In some ways 2012 was a great year for anime. But that came in the form of long shows and unfortunately, two of the shows I’ve watched and enjoyed the most in 2012 didn’t end and don’t qualify for my list. While I haven’t watched a lot this year, what I did get to was some incredibly fun and innovative stuff. While I’m disappointed that my own rules don’t allow some of my favorite shows to make the list, what is included are shows that definitely should not be overlooked.
5: The K-On! Movie
K-On! deserves to make the list for one spectacular reason: It’s the best K-On! that has yet been released. The K-On! Movie tosses the characters into more conflict than in both seasons of the TV show combined. Watching the characters get lost in London and attempting to speak english sis both adorable and extremely satisfying. Those aspects combined with the stellar animation quality that Kyoto Animation puts into a theatrical production and K-On! The Movie is the ultimate experience of the franchise. For that reason alone it deserves to make the list.
4: Mouretsu Pirates
Mouretsu Pirates is one of those shows that attempts to serve a dual audience, fans looking for serious science fiction and fans looking for moe. It suffers from the problems that all those shows suffer from, while it has some interesting science fiction and good action the tone is constantly spun from serious to a light school comedy and the effect is jarring.
While Mouretsu Pirates is hard to take seriously as a work of science fiction when it is deep in its action sci-fi mode it’s a lot of fun and it plays with some new concepts for space pirates. On the other hand the moe elements are also fun, and I’d love to spend more time with all the characters. So while it is harmed by it’s duality it doesn’t disappoint on either front.
3: Natsuyuki Rendezvous
The strength of Natsuyuki Rendezvous comes from the strong, realistic relationship built around the main characters. The telling scene is early on when Hazuki confesses his love to Rokka and it isn’t treated like the massive bomb that you’d normally expect in a romance anime. Rokka simply nods, says she’ll think about it, and they go and have lunch then go back to work. They react like adults, and that alone puts Natsuyuki Rendezous in a special category.

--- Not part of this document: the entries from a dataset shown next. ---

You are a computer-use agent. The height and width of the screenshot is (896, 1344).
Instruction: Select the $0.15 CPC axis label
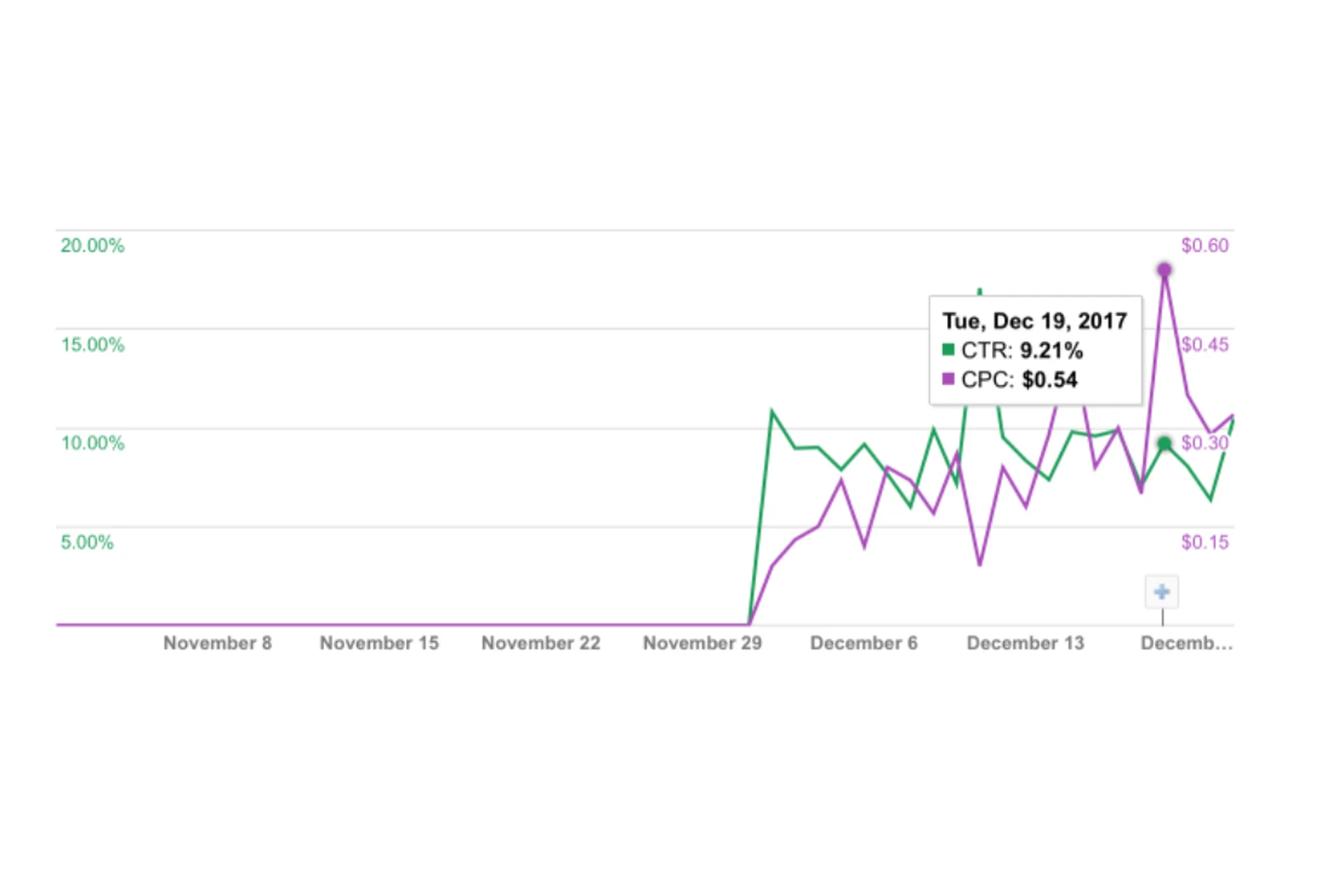pos(1205,542)
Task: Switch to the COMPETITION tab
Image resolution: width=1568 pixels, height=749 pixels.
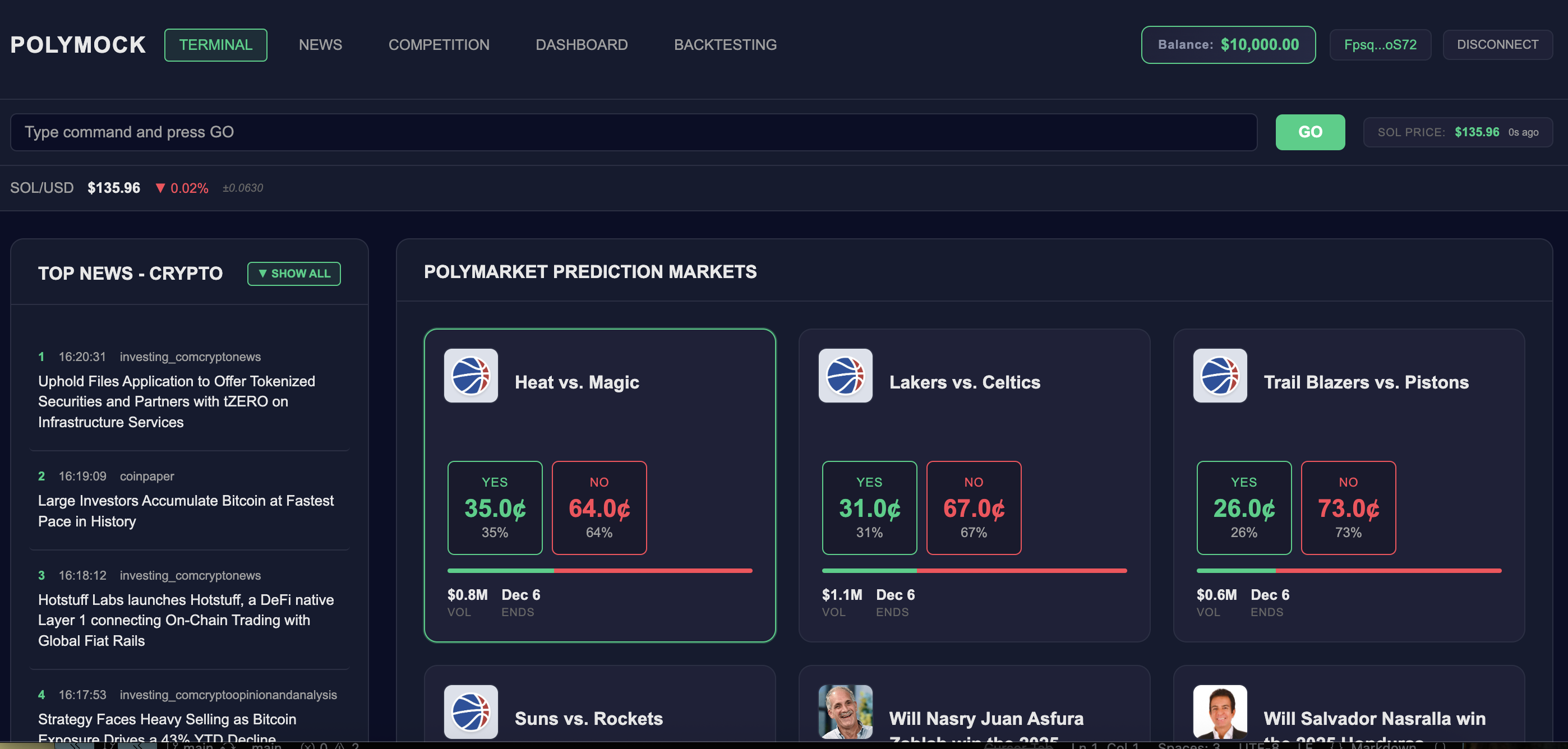Action: (438, 44)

On top of the romance there is the hilarious relationship between Hazuki and the ghost of Rokka’s husband Atsushi. He hangs around, unable to let his wife go and the only one who can see him is Hazuki. So he tries at all opportunity to get between the budding romance.
While the middle sagged a bit, the characters and relationship does more than enough to qualify Natsuyuki Rendezvous for this list.
2: Kids on the Slope
Jazz, the 1960s, a male friendship at the core of the story. A theme of my lists have been shows that have elements that make it stick out among most of the anime that we get from Japan. Kids on the Slope ignores most anime tropes, choosing instead to deliver a realistic narrative grounded in a set time and place. The show we get doesn’t even have to be animated, but I’m glad it gets placed in the skilled hands of director Shinichiro Watanabe and the music of Yoko Kanno.

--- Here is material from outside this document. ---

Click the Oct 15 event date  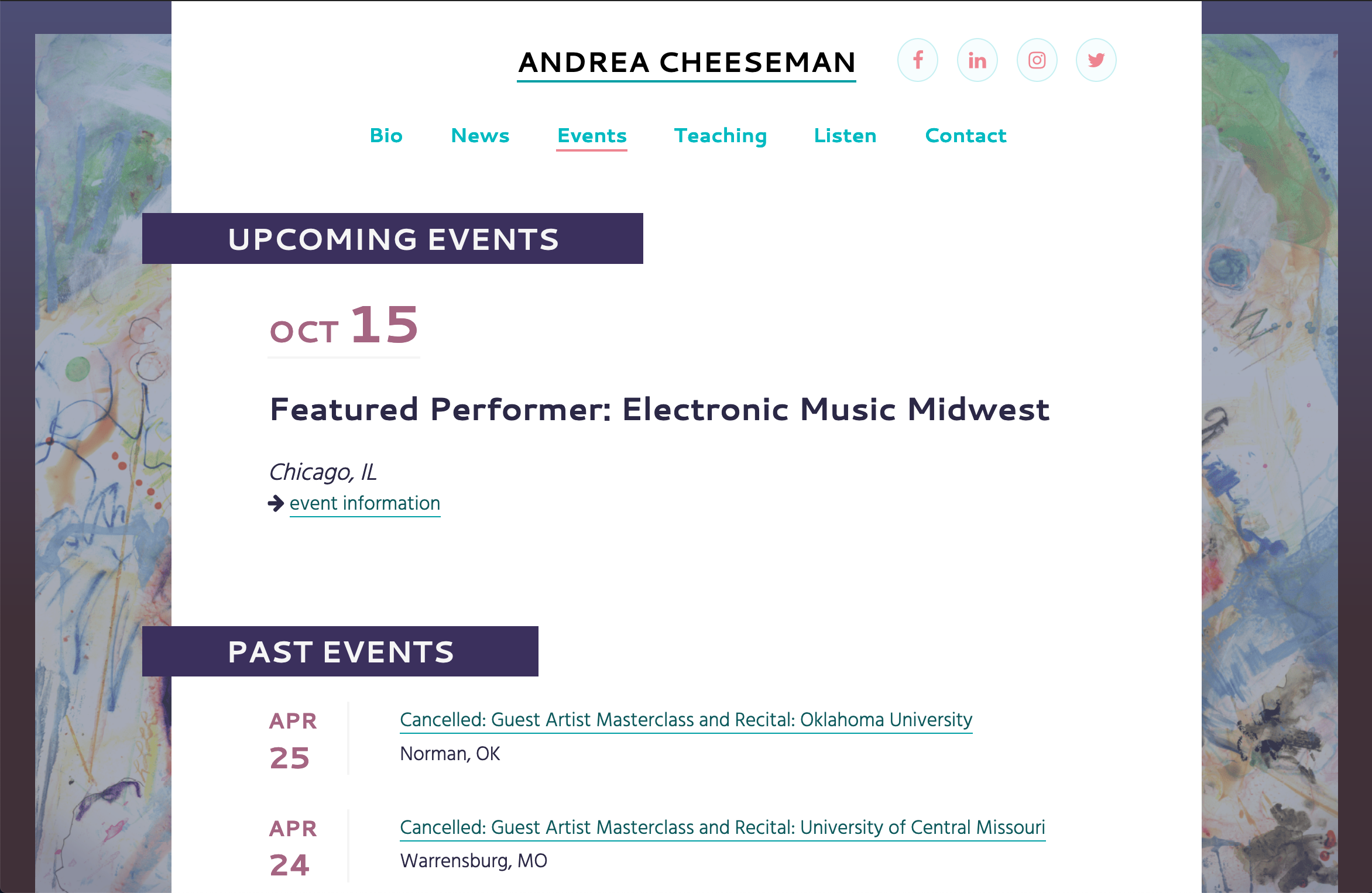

The animation is absolutely beautiful and the characters and narrative are superb. The show is also extremely dense with time flying by as these eleven episodes attempts to cover two years of the characters high school career. Often single episodes feel like two episodes shortened and jammed together. I’d assume that the show might have been planned for a longer run but they worked with what that had, condensing where they could. That might be the only complaint, the show tries to do so much over a small span of time and pieces of it just get lost or left hanging.
There was a note in the penultimate episode during the preview that hinted that this show barely got made. It was one of the most genuine notes I’ve seen come from a production team and it showcases just how difficult it is to get compelling animation made in the current anime marketplace.
No one who has heard me rave over Chihayafuru this past year will be surprised that it is my pick for the best of 2012. The show does everything near perfectly. There is a type of show that forces me to become so involved with the characters and narrative that I can’t help breaking down emotionally. There is a stretch in Chihayafuru that I was brought to tears at the end of nearly every episode. Either that shows how good this show is or how easily manipulated I am.
The success of the show is mainly because it hits so many of the most popular tropes of anime over the last few years. There is a club where the characters can interact, there is a shonen sports aspect, and there is a romance piece that features a love triangle with a childhood friendship! The key is that Chihayafuru is able to make all of them work independent and then interweave them to make the whole so much stronger than the sum of its parts. It’s a homerun, and a must watch for anyone who loves anime.